Generell ist der Ticketkauf aus Deutschland etwas teurer, weshalb sich bei längeren innerpolnischen Fahrten ein Kauf über das Onlineportal der polnischen Bahn (entweder PR oder PKP oder eine andere Gesellschaft, je nach Route) empfiehlt. Das geht per Internet auch aus Deutschland. Wenn man vor Ort ist, stehen natürlich auch Schalter und manchmal Automaten zur Verfügung.
Gepäcktransport
In manchen Straßenbahnen in Polen kostet ein größerer Koffer ein eigenes Ticket (hier allerdings rabattiert). Das ist in den Zügen zum Glück nicht so. Übrigens auch nicht in Krakau in den Trams, obwohl sich das Gerücht hartnäckig hält. In den ICs (Intercity), die die großen Strecken bedienen, gibt es auch immer ausreichend Gepäckstauraum; in den Regionalzügen wird es manchmal eng. Aber das ist nicht anders als in Deutschland. Denn irgendwie gehen die Bahngesellschaften davon aus, dass man im Regionalverkehr kein Gepäck dabei hat.
Fahrradtransport
Mit dem Fahrradtransport in den Zügen in Polen ist es für Radfahrer, die nicht als Gruppe unterwegs sind, meistens einfach: Selbst ICs verfügen oft über ein Fahrradabteil, was auch schon bei der Zugbuchung gekennzeichnet ist. In den Regionalzügen kommt es darauf an, wie voll die Züge sind: Damit ist der Fahrradtransport nicht immer gut planbar. Allerdings: Bei uns hat es mit zwei Personen noch immer geklappt. Größere Gruppen haben mehr Probleme: Hier hilft manchmal selbst das vorherige Erkundigen und Buchen nicht, weil es zu wenig Fahrradstellplätze in vielen Zügen gibt und man auf den guten Willen der Schaffner angewiesen ist.
Essen und Trinken
Mit der Verpflegung an Bord ist es ganz einfach: In den Regionalzügen gibt es in der Regel nichts zu kaufen. In den Intercity-Zügen gibt es sowohl ein Zugrestaurant sowie auch einen Service am Platz. Am Platz gibt es belegte Brötchen, Süßigkeiten, Getränke und Kaffee sowie Tee, im Zugrestaurant (WARS) auch warme Speisen. Die kann man sich auch an den Sitzplatz bringen lassen. Die Preise sind höher als auf der Straße, aber deutlich niedriger als in deutschen Bord-Bistros in Zügen.
Internetzugang
In polnischen Zügen kann man natürlich immer mit einer UMTS-Karte oder einem entsprechenden Smartphone online gehen.
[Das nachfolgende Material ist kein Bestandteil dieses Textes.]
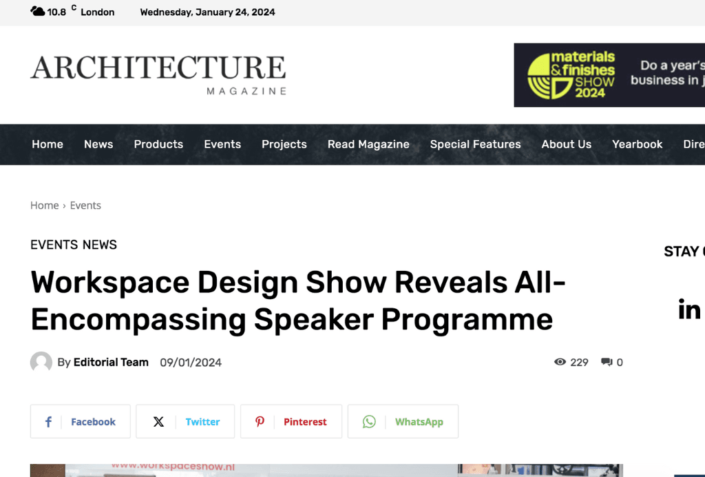Image resolution: width=705 pixels, height=477 pixels.
Task: Click the LinkedIn icon in sidebar
Action: click(x=688, y=309)
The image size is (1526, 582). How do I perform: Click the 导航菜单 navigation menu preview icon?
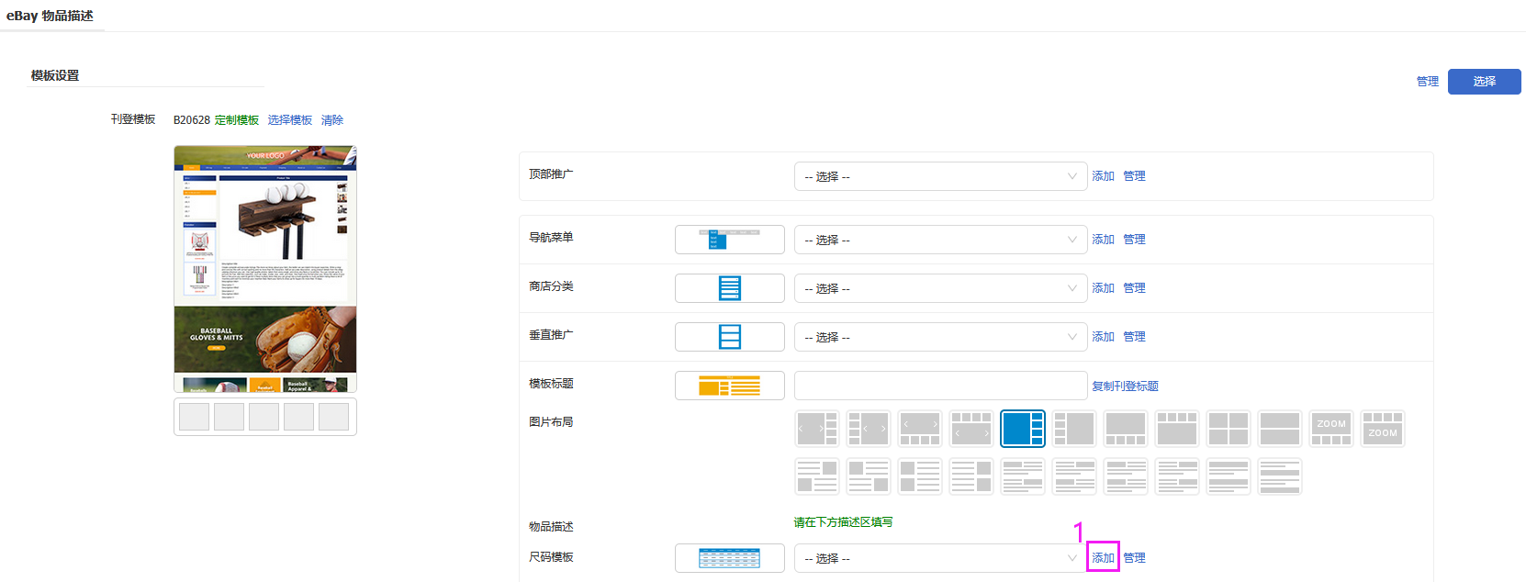pyautogui.click(x=729, y=240)
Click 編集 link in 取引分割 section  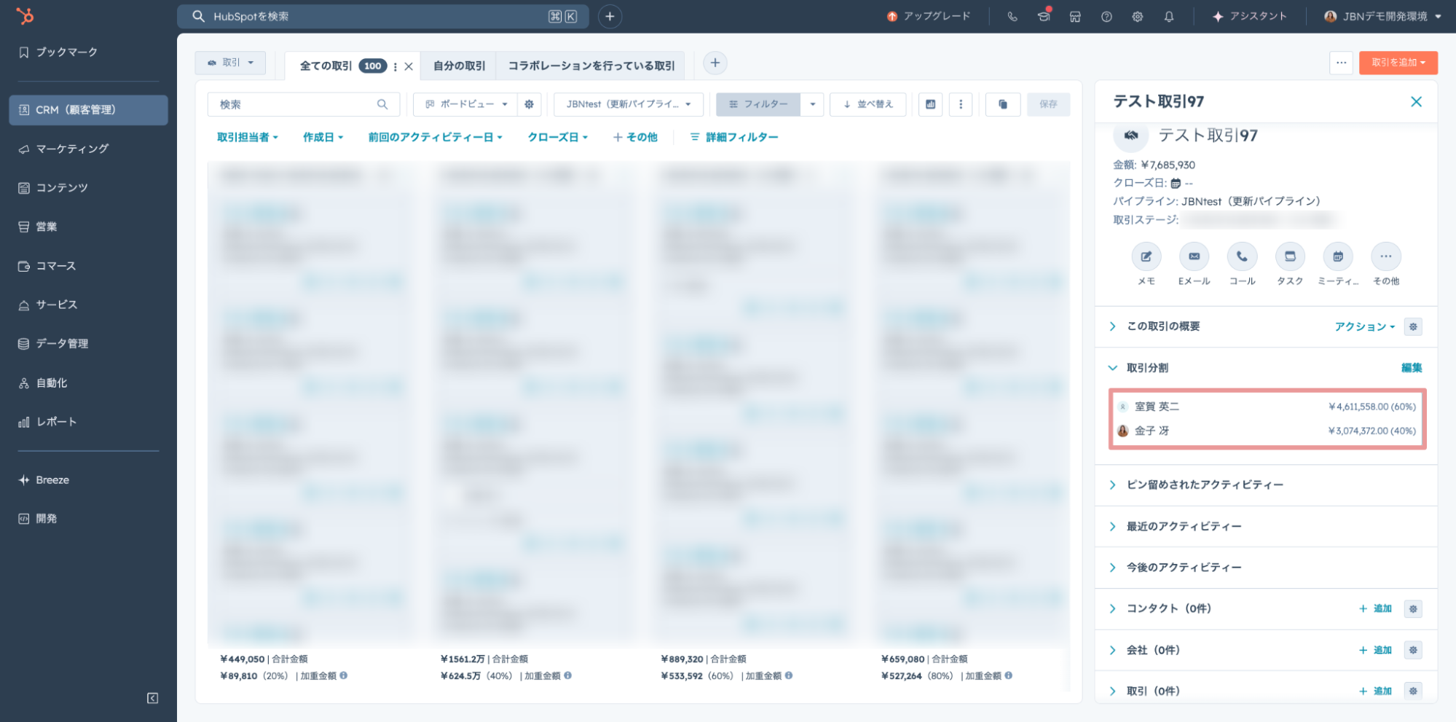1411,368
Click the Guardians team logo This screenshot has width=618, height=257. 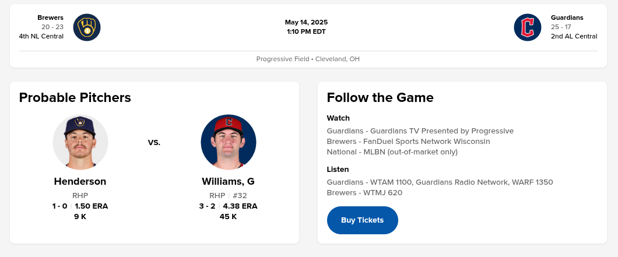pyautogui.click(x=527, y=27)
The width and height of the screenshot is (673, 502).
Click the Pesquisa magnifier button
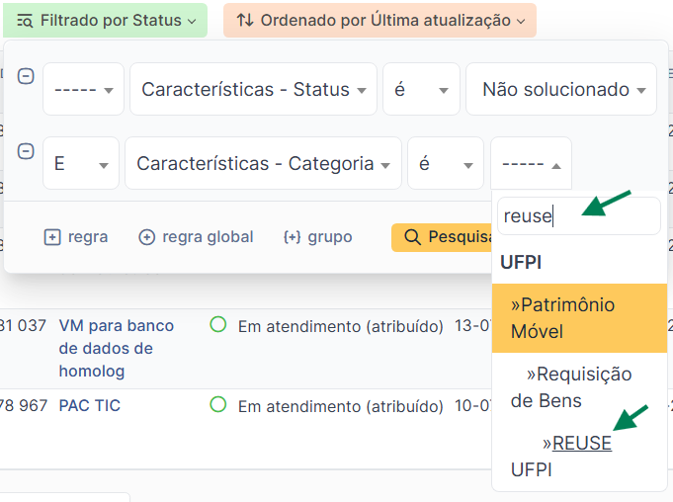[442, 237]
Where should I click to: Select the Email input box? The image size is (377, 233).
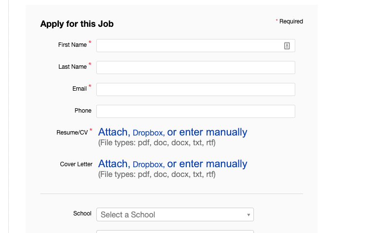[196, 89]
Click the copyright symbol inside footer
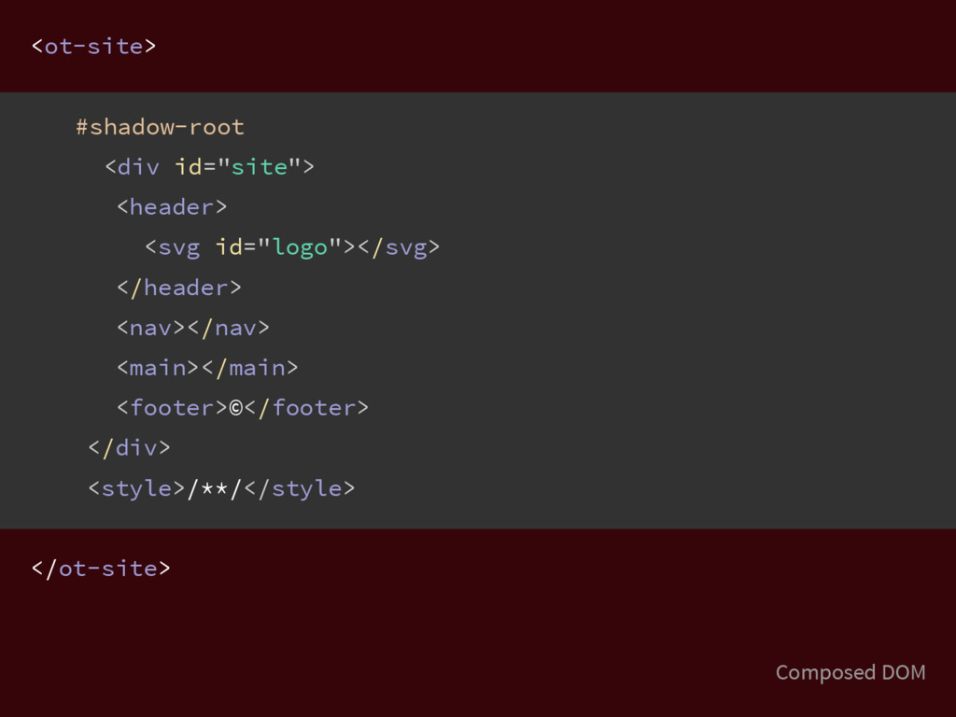The width and height of the screenshot is (956, 717). [x=236, y=408]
Ein WLAN-Hotspot wie etwa in den ICEs der Deutschen Bahn ist auf einigen Linien mit schnelleren Zügen und auch sogar manchmal im Regionalverkehr mit neueren Zügen vorhanden. In den größeren Bahnhöfen findet sich meist ein Café mit freiem Hotspot, aber wirklich nur in den größeren.
Aufzüge und Rolltreppen
Schade: Mit der Barrierefreiheit ist es auf vielen – besonders kleineren – Bahnhöfen noch nicht weit her. Aber auch auf größeren Bahnhöfen gibt es maximal einen Aufzug, so dass man häufig die Koffer Treppen hoch und herunter schleppen muss. Das sollte man bereits beim Packen berücksichtigen. Allerdings kann für die Zukunft Entlastung angekündigt werden: Viele der neu sanierten Bahnhöfe sind desbezüglich schon deutlich komfortabler.